È partita l'imponente spedizione per pulire i campi base dell'Everest

Samuele Prosino

Una nuova imponente spedizione sta raggiungendo i vari campi base dell’Everest, per ripulire la grande montagna dall’enorme quantità di rifiuti lasciati lì dagli scalatori. Numerosi sherpa e altri scalatori volontari svolgono questo lavoro pagati a peso.
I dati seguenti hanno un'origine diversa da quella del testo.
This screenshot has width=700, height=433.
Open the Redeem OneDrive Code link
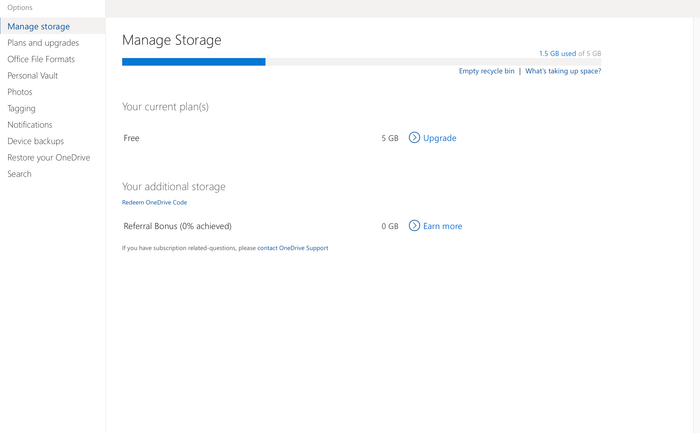pyautogui.click(x=154, y=202)
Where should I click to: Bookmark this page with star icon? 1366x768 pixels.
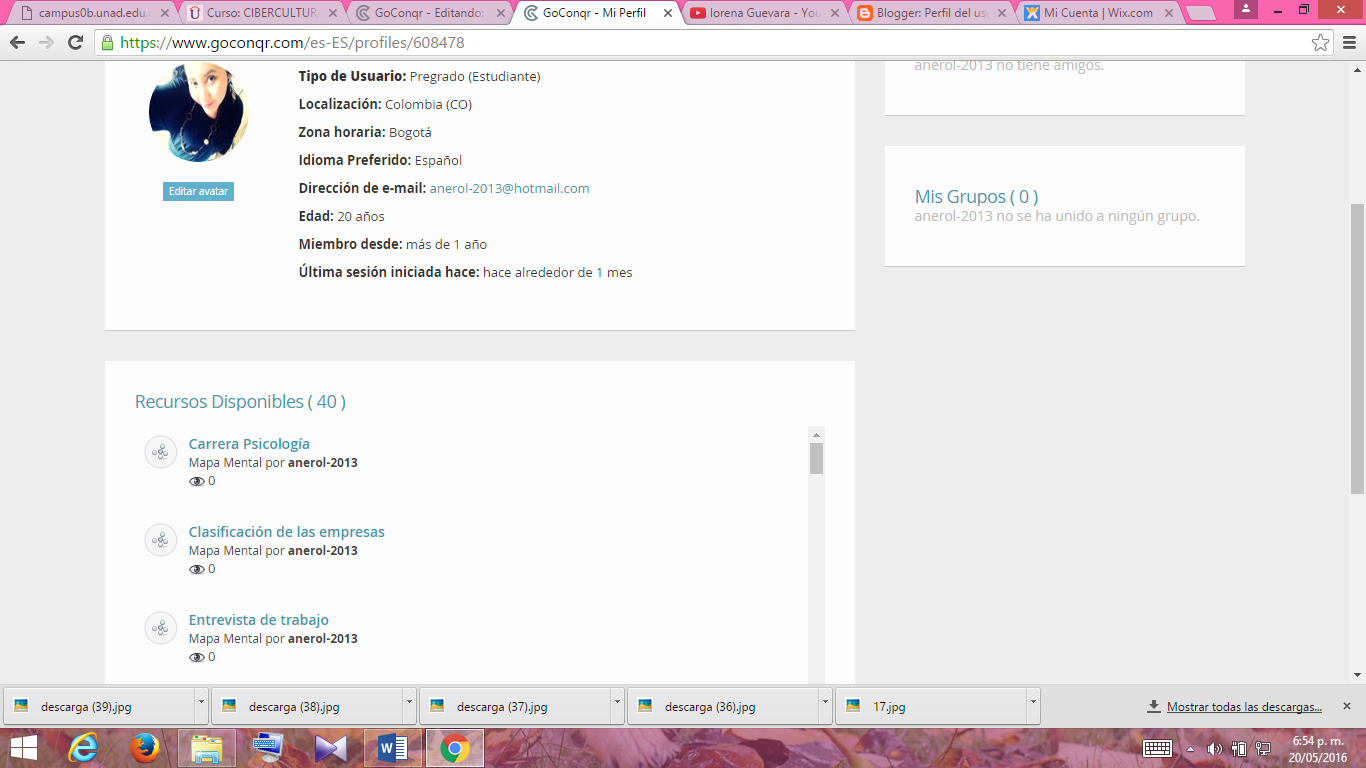coord(1320,43)
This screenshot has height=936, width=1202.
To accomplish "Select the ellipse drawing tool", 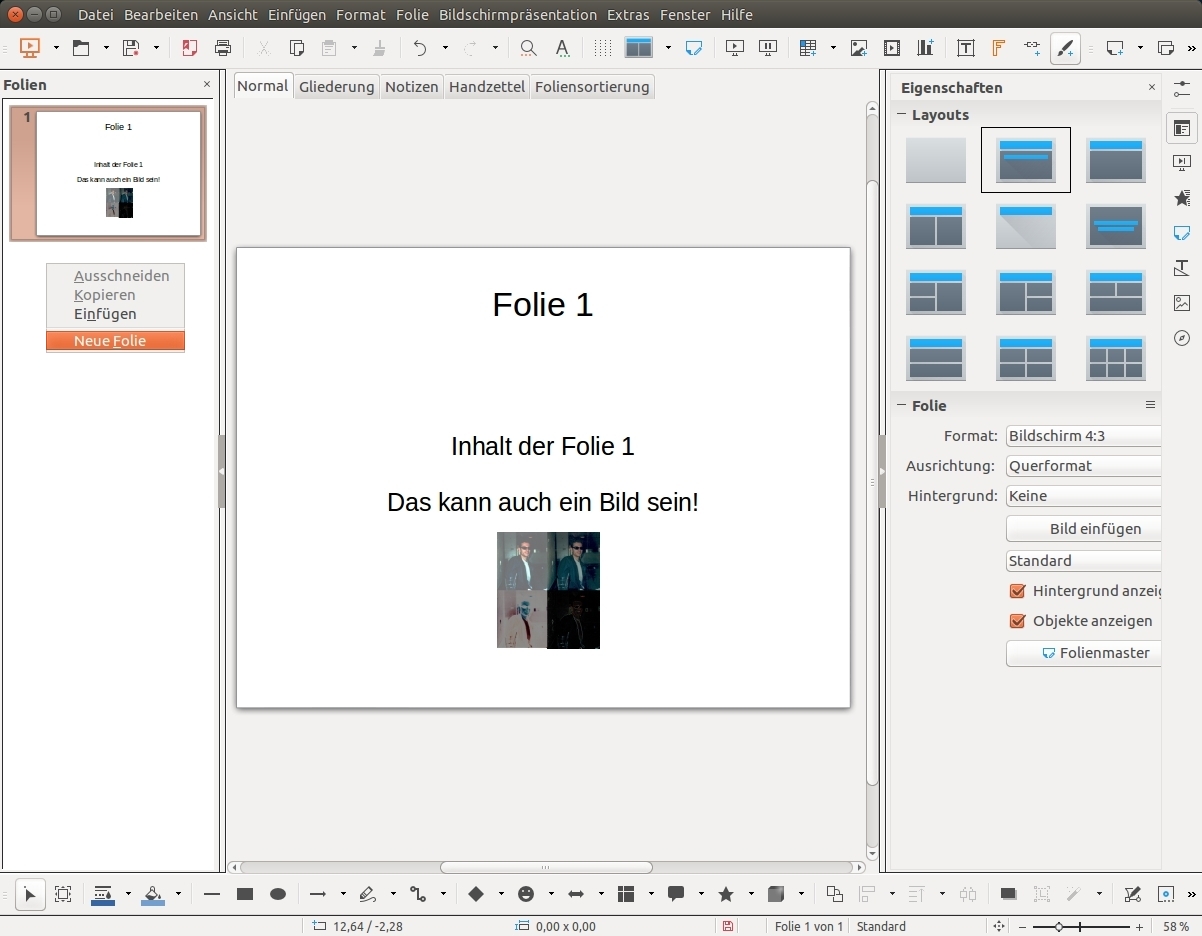I will point(278,894).

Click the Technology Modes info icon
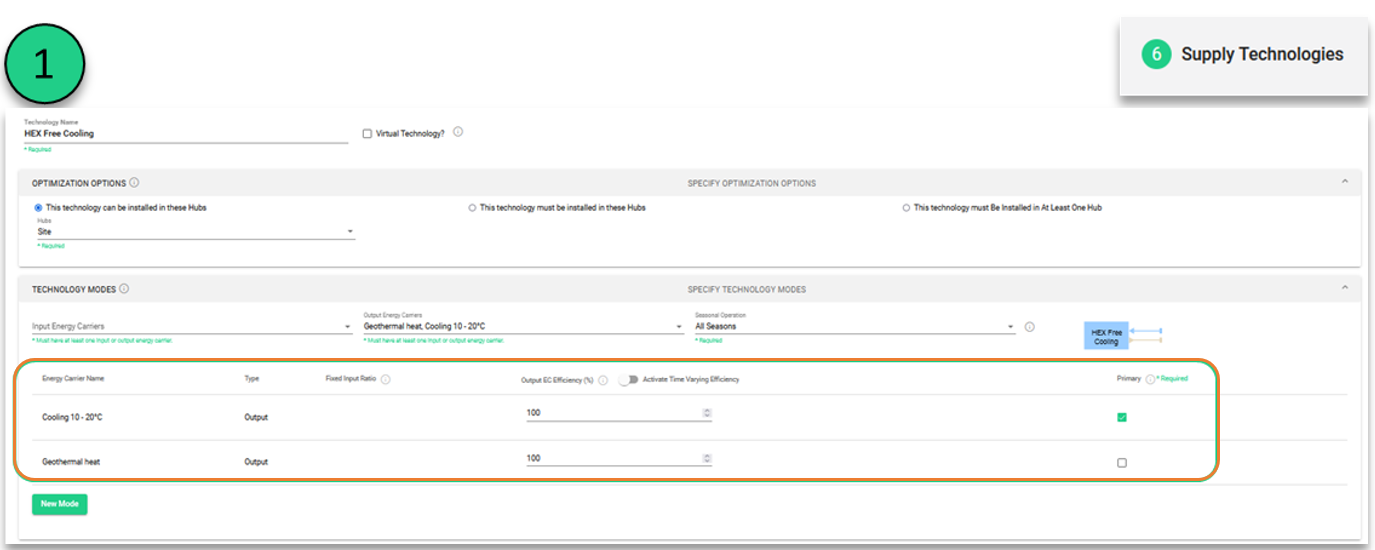[x=124, y=289]
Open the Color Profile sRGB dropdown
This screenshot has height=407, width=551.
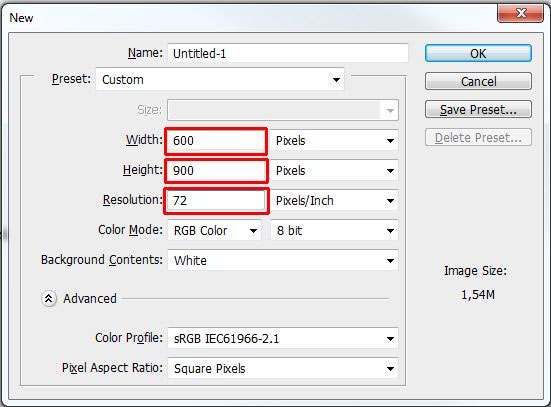tap(283, 338)
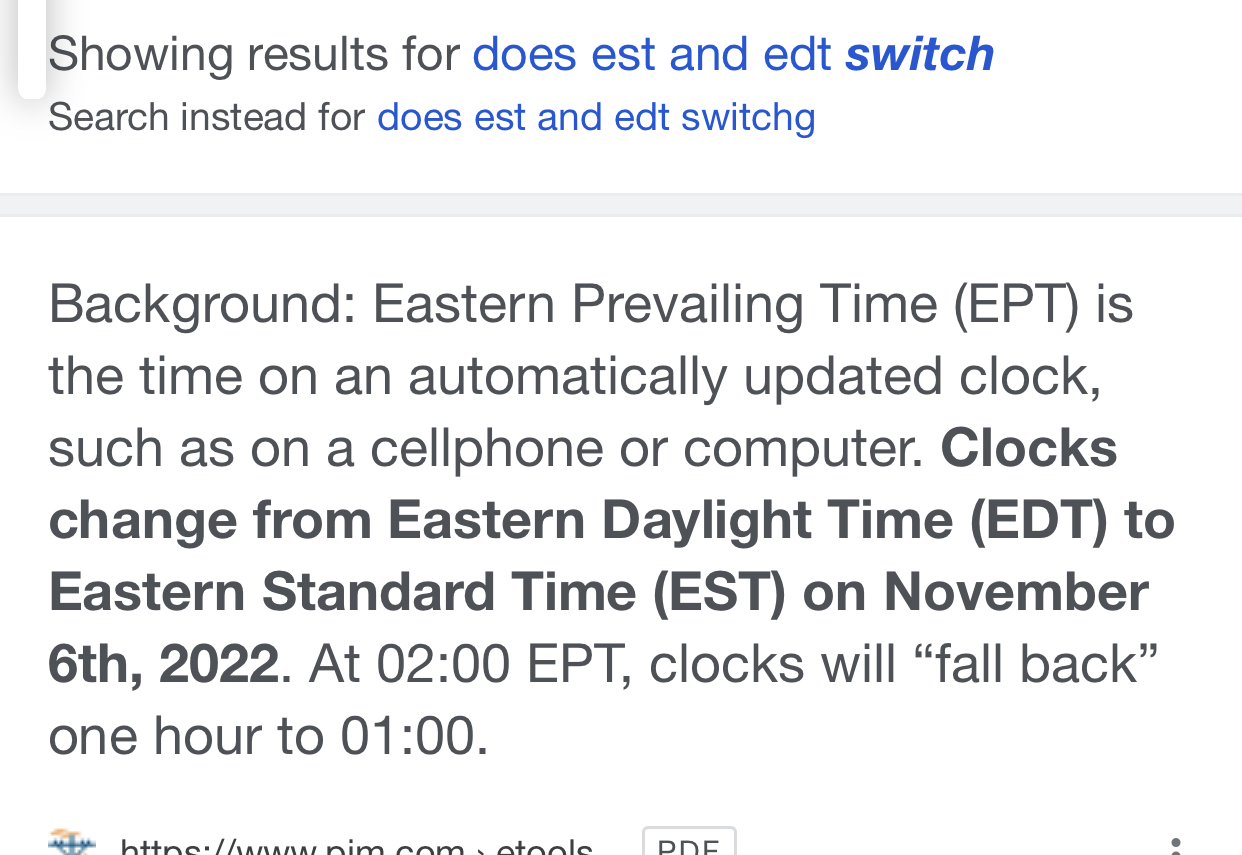The width and height of the screenshot is (1242, 855).
Task: Click the bold italic word 'switch'
Action: pyautogui.click(x=919, y=53)
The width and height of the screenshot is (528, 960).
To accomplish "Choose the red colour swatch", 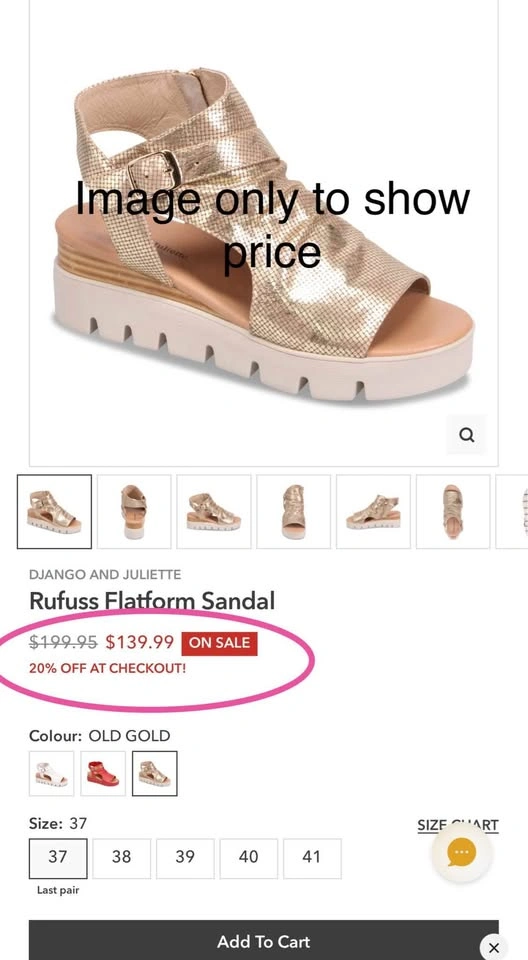I will click(103, 773).
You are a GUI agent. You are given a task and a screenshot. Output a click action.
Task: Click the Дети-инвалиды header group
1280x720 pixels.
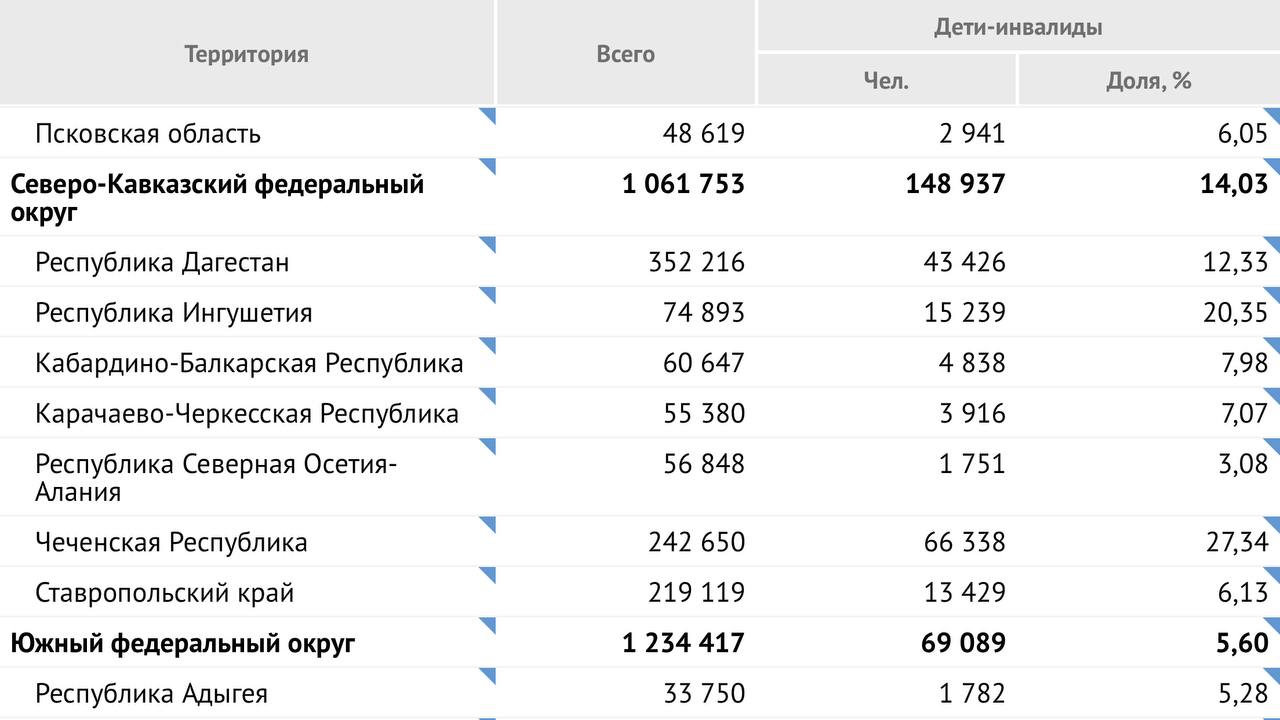pyautogui.click(x=1018, y=27)

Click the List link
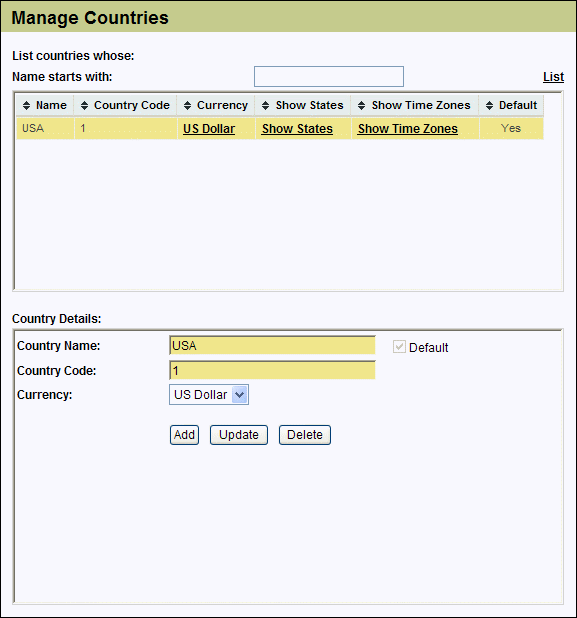click(x=553, y=77)
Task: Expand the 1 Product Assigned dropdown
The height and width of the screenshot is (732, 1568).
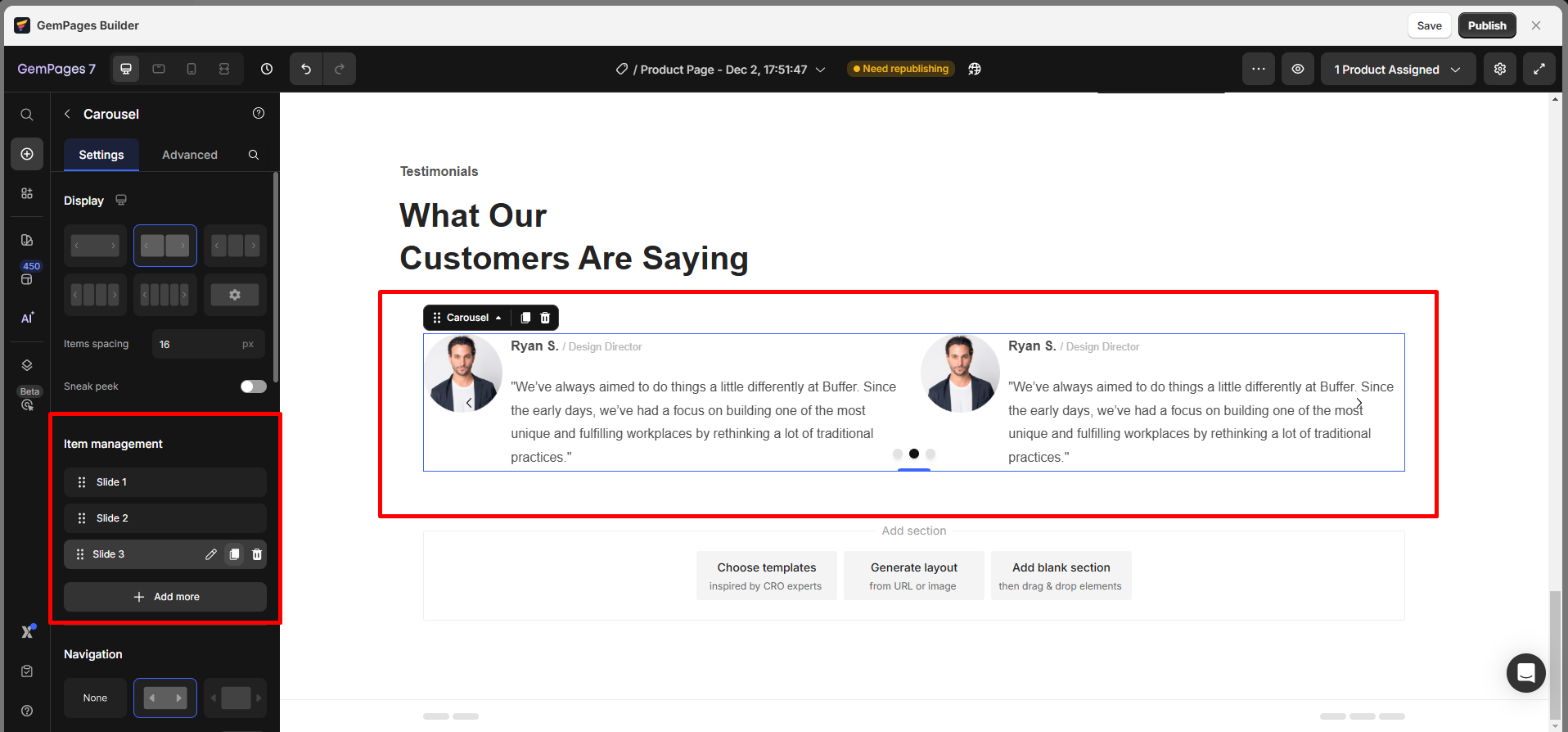Action: click(x=1397, y=70)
Il monte Everest, meta di conquista e di… inquinamento

Scalare il Monte Everest è un’impresa che oggi è – pur restando difficile – destinata a più persone rispetto al passato. Sempre più scalatori frequentano la montagna più alta del mondo, e così facendo lasciano sulla loro strada delle tracce ben visibili: rifiuti di plastica, bombole, tende. 

Spedizione per pulire / 1

È notizia di questi giorni l’organizzazione di spedizioni verso i campi base per recuperare più rifiuti possibili, attraverso l’utilizzo di borsoni rinforzati capaci di portare anche 80 kg di peso ciascuno. Sono coinvolti sherpa e professionisti, oltre a elicotteri in grado di fare la spola tra i campi base e le zone più a valle. (AP)

Spedizione per pulire / 2

Non sempre le spedizioni lasciano volutamente rifiuti ai campi base. Recenti valanghe, causate anche da terremoti, hanno travolto vite e speranze di molti scalatori; ci sono stati decessi e salvataggi, e quando si tratta di eventi del genere si dà poca importanza al materiale abbandonato. A un certo punto, cinicamente parlando, bombole, zaini, borse, tende e indumenti vanno comunque recuperati – soprattutto con l’avvicinarsi della stagione estiva. Ora la situazione è critica.

Tragedia

Ci sono state due valanghe estremamente luttuose negli ultimi anni, con l’uccisione in totale di 35 persone. Il materiale perso nella tragedia si è sparso sui campi base, rendendo critica la situazione ambientale (Getty)

Pagati per recuperare

Ogni persona coinvolta nel recupero dei rifiuti sarà pagata 2 dollari extra per ogni chilo raccolto.

Spedizioni passate

Già in passato sono state organizzate spedizioni con lo scopo di salvare la montagna dai rifiuti. In questa foto del 2001 Appa Sherpa mostra una parte delle 2 tonnellate di bombole recuperate sull’Everest e trasportate in seguito a Katmandu. In quell’occasione oltre alle bombole vennero raccolte altre 2,4 tonnellate di rifiuti di altro genere. (AP Photo/Binod Joshi)

In attesa dell’invasione

Il periodo con il maggior flusso di scalatori comincia ad aprile. Quest’anno dovrebbe esserci un aumento dei tentativi: è stato rinnovato il permesso ad alcuni scalatori che avevano dovuto rinunciare a seguito delle valanghe degli ultimi anni. (AP Photo/Chiaki Tsukumo)

Coordinamento

Per evitare che gli scalatori restino “in coda” come successo in passato, le varie spedizioni stanno cercando di organizzare meglio le tempistiche. Con un afflusso più “fluido” i rischi collaterali sono minori.

Operazioni di trasporto

Gli elicotteri sono fondamentali per il recupero dei rifiuti e per la pulizia della montagna. Gli sherpa, oltre a non poter oggettivamente portare pesi troppo grandi, dovrebbero affrontare pericolose traversate.

Due campi base

I campi base a oltre 5000 metri sono sostanzialmente due, il Sud in Nepal e il Nord in Tibet.